Implemented a new data caching scheme within ampy to try and limit the number of queries that are made to the NNTSC database. Previously, data was cached based on the start and end time given in the original query, which meant that we would only get a cache hit if the exact same query was made. Instead, caching is now done based on time "blocks", where each block includes 12 individual datapoints, so we can more easily re-use the results from old queries that overlap with the current one.
Re-worked the JitterVariance detector in netevmon, as it had been producing some unimpressive results of late. Instead of looking at the standard deviation of the individual measurements, I now look at the standard deviation as a percentage of the mean latency. Also started running a Plateau detector against these values, which has been surprisingly effective at picking up on increases in "smoke" quickly.
Fixed the issue in amp-web where the y-axis on the detail graph was autoscaling to the largest value in the summary graph. Also tweaked some of the behaviour of the selection area in the summary graph: single-clicking is now a null operation (i.e. it won't reset the detail graph to show the full summary graph) and you can now click and drag on the shaded area to move the selection (previously, you could only use the tiny handle for this).
Tidied up the _get_data function in the core of ampy, as this was getting messy and disorganised. ampy parsers must now implement a request_data function which will form and make the request to NNTSC for data -- however, the clunky get_aggregate_columns, get_group_columns and get_aggregate_functions functions have all gone away.
Spent another couple of days moving code around in amp-web to make it tidier and easier to work with. Hopefully, Brendon will still be able to find things inside the codebase...
Added support for the amp-traceroute collection to amp-web. The graph is just a placeholder at the moment (a line graph of hop counts) until we get around to implementing the more useful stacked hop count graph using envision.
Re-enabled the tabs on the right-hand side of the graphs that allowed switching between related graphs, albeit without the preview graphs that used to be on them. The original tabs were very AMP-specific and hard-coded to appear on every graph. Now, the tabs are generated dynamically by an AJAX request that asks ampy for a list of "related" streams to the one currently being displayed. For example, an LPI byte count stream would have tabs showing flow, packet and user counts for the same source and application protocol whereas AMP streams will have tabs showing latency and traceroute for the same source-destination pair.

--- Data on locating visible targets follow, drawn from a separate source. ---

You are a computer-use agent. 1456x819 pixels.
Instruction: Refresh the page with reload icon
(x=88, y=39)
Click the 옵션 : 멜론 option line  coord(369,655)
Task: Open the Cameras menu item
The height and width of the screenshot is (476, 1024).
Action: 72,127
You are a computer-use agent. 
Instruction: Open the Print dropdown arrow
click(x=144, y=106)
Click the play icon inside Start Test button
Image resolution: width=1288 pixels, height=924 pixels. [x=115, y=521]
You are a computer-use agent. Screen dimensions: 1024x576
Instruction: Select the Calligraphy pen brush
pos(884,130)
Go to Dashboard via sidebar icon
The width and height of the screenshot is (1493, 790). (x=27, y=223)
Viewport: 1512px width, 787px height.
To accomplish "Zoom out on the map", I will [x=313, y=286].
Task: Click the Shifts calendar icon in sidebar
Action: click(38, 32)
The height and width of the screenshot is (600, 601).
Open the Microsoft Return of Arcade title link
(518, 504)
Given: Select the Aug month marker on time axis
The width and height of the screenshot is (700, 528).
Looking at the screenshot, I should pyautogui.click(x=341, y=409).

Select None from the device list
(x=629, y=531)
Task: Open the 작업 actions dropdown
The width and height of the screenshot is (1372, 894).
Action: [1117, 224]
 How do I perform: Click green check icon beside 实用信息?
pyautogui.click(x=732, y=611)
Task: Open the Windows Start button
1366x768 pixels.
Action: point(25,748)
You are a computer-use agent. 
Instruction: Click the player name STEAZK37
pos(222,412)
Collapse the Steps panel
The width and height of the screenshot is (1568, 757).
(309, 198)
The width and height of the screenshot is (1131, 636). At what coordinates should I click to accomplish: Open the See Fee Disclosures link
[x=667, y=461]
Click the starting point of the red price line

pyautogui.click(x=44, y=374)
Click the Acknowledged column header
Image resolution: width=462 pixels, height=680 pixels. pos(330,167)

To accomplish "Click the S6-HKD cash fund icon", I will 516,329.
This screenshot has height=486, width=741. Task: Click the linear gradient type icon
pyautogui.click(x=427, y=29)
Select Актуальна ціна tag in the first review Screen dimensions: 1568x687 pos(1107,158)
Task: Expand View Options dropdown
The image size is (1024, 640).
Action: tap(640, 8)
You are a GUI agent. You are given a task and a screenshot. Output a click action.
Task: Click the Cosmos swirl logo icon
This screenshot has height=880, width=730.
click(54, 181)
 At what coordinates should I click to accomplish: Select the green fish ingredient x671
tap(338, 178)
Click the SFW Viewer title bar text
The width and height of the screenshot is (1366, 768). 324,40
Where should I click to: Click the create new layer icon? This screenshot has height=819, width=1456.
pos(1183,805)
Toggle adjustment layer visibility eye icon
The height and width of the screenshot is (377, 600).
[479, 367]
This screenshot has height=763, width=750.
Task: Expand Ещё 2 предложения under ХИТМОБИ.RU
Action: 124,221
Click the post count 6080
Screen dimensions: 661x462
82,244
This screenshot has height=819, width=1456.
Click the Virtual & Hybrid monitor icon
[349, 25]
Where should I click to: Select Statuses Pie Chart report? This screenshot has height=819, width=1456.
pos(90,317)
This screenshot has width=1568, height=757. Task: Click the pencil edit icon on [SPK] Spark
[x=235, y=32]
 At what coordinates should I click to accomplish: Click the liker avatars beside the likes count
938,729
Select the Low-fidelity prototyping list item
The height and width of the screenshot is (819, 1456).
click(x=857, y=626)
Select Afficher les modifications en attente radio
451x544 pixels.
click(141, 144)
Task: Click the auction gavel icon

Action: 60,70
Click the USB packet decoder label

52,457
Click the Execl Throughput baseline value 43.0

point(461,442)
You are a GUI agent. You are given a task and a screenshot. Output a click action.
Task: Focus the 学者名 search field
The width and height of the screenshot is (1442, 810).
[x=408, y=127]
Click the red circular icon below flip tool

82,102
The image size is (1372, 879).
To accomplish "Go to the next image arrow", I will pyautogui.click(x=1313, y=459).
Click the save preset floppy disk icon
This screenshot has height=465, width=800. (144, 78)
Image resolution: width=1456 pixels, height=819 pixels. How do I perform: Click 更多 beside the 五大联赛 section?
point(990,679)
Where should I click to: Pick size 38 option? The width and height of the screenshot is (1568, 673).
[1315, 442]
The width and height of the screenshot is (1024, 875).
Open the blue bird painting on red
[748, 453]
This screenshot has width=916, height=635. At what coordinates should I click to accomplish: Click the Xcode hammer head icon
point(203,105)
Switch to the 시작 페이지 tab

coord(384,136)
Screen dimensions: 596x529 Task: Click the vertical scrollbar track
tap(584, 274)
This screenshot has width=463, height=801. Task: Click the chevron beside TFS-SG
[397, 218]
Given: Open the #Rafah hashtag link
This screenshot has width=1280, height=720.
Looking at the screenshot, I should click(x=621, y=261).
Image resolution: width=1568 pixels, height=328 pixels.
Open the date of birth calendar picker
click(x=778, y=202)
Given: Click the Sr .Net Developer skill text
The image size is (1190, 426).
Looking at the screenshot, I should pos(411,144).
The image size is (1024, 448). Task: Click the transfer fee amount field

To avoid page reloads when using the tabs to switch between collections, I changed the dropdowns to be generated dynamically via an AJAX request rather than being placed and populated via the python run when the page is loaded.
Added support for the AMP ICMP collection to ampy and amp-web, so we are now able to plot graphs of the test data Brendon has been collecting.
Spent a decent chunk of an afternoon working through the DPDK build system with Richard S., trying to make the DPDK libraries build as position-independent code so that we can link libtrace against them nicely.
Reworked a large amount of code in amp-web to move the collection-specific code out of the core source files and into separate little modules for each collection. This means that the core code should be much easier to follow and work on. Adding support for new collections should also be simpler and require less inside knowledge of how the whole system works.
Table partitioning is now up and running inside of NNTSC. Migrated all the existing data over to partitioned tables.
Enabled per-user tracking in the LPI collector and updated Cuz to deal with multiple users sensibly. Changed the LPI collector to not export counters that have a value of zero -- the client now detects which protocols were missing counters and inserts zeroes accordingly. Also changed NNTSC to only create LPI streams when the time series has a non-zero value occur, which avoids the problem of creating hundreds of streams per user which are entirely zero because the user never uses that protocol.
Added ability to query NNTSC for a list of streams that had been added since a given stream was created. This is needed to allow ampy to keep up to date with streams that have been added since the connection to NNTSC was first made. This is not an ideal solution as it adds an extra database query to many ampy operations, but I'm hoping to come up with something better soon.
Revisited and thoroughly documented the ShewhartS-based event detection code in netevmon. In the process, I made a couple of tweaks that should reduce the number of 'unimportant' events that we have been getting.
Somewhat disrupted week this week, due to illness.
Replaced the template-per-collection for the graph pages with a single template that uses TAL to automatically add the right dropdowns to the page for the collection being shown on that page. Added callback code to allow proper switching between LPI metrics when browsing the graphs -- it isn't perfect but it wasn't worth putting too much effort into it when we're probably going to completely change the graph selection method at some point.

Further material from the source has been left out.